Cette commission II et ses groupes de travail ont continué à se réunir à rythme élevé pour permettre aux ministres d’accepter en février 1990 à Gleneagles un ensemble cohérent de principes suffisants pour rédiger un accord-cadre qui, lui-même, a fait l’objet de négociations intenses pendant toute l’année et d’une étroite concertation avec l’industrie européenne. Il a été signé le 16 novembre 1990 par les ministres réunis à Copenhague.
Objet et objectifs d’Euclid
Meilleure utilisation des crédits militaires de recherche
Parmi les trois principaux objectifs d’Euclid, et sans les classer par ordre d’importance, citons d’abord le souci de mieux utiliser les crédits consacrés par les ministères de la Défense européens aux études amont, c’est-à-dire de recherche, de technologie et de développement exploratoire. Ce souci n’est pas nouveau. Depuis longtemps, des échanges d’informations sur les résultats des recherches avaient été organisés entre ministères alliés de la Défense. Plus récemment, des mécanismes de coordination de projets avec échanges de droits sur les résultats ont été mis en place, soit dans un cadre bilatéral, soit au sein du GEIP.

* DONNÉES FOURNIES:

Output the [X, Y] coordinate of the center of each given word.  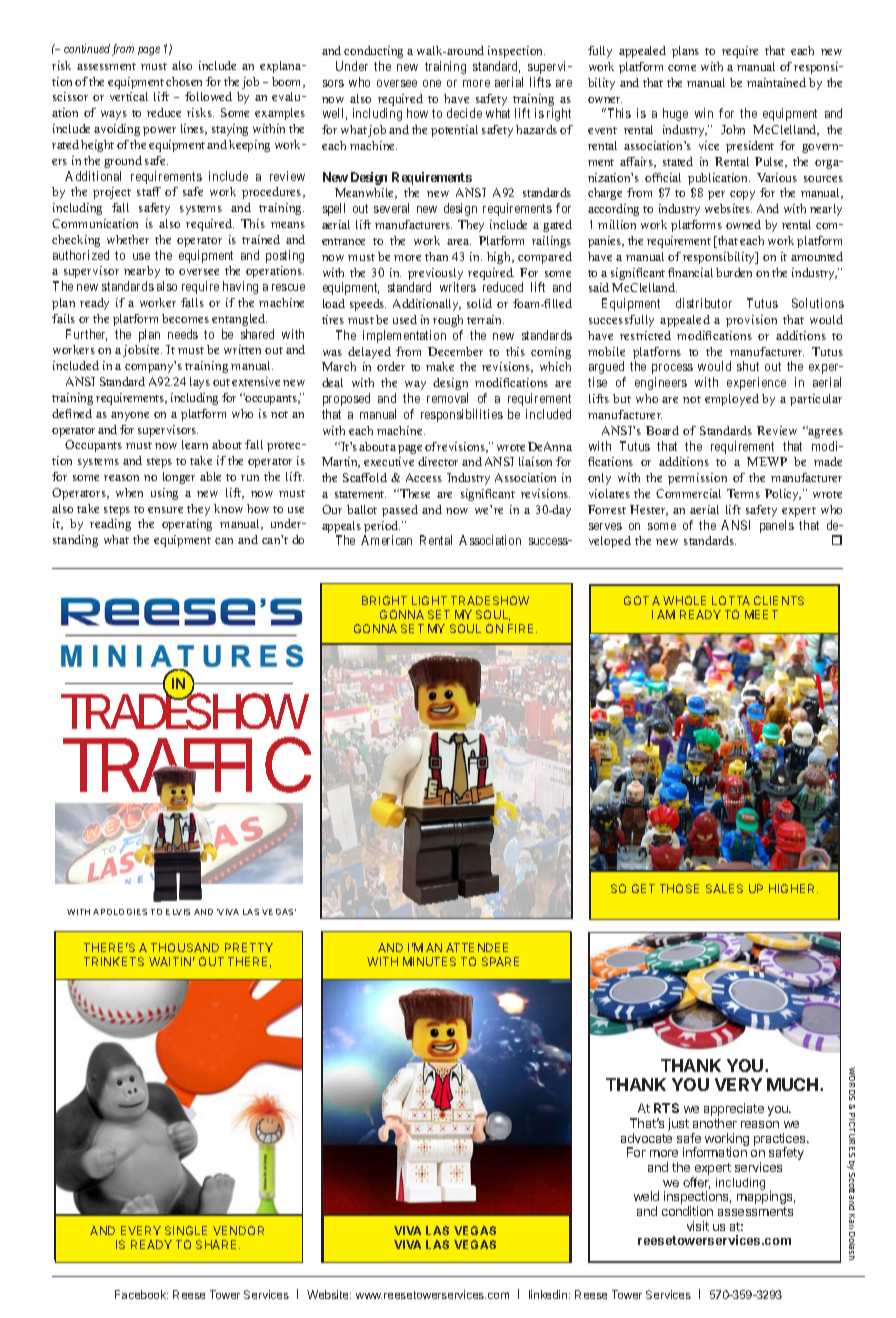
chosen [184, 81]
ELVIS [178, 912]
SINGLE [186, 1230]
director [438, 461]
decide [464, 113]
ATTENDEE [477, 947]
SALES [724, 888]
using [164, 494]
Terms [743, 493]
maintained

* CONSIGNES À SUIVRE: Prolongez le texte sur le programme Euclid en reprenant juste après sa dernière phrase.

* CORRIGÉ DE L'EXERCICE:
L’ambition d’Euclid est de franchir un pas et de faire directement exécuter en coopération les projets de recherche et de technologie. Pour commencer, les ministres ont fixé un objectif de flux annuel de 120 millions d’Écus pour des projets Euclid. Cela représente environ 5 % des crédits militaires d’études amont dans le GEIP. C’est donc un chiffre significatif, mais encore marginal. Si l’on reprend la recommandation du rapport des sages, ce montant pourrait croître jusqu’à 25 % de ces crédits.
Préparation de la coopération à un stade précompétitif
Depuis plus de trente ans de nombreux programmes de développement et de fabrications d’armements ont été conduits en coopération entre deux ou plusieurs pays européens : hélicoptères Gazelle, Lynx et Puma, avions Jaguar et Tornado, missiles Milan, Hot, chasseurs de mines par exemple. L’expérience de ces coopérations est très positive. On n’en regrette que plus les nombreuses occasions manquées : le développement parallèle des chars AMX 30 en France et Leopard en Allemagne a suivi l’échec d’un concours destiné à définir un projet unique franco-allemand. Plus récemment, des années de négociations n’ont pas permis d’éviter les développements concurrents des avions Rafale et EFA.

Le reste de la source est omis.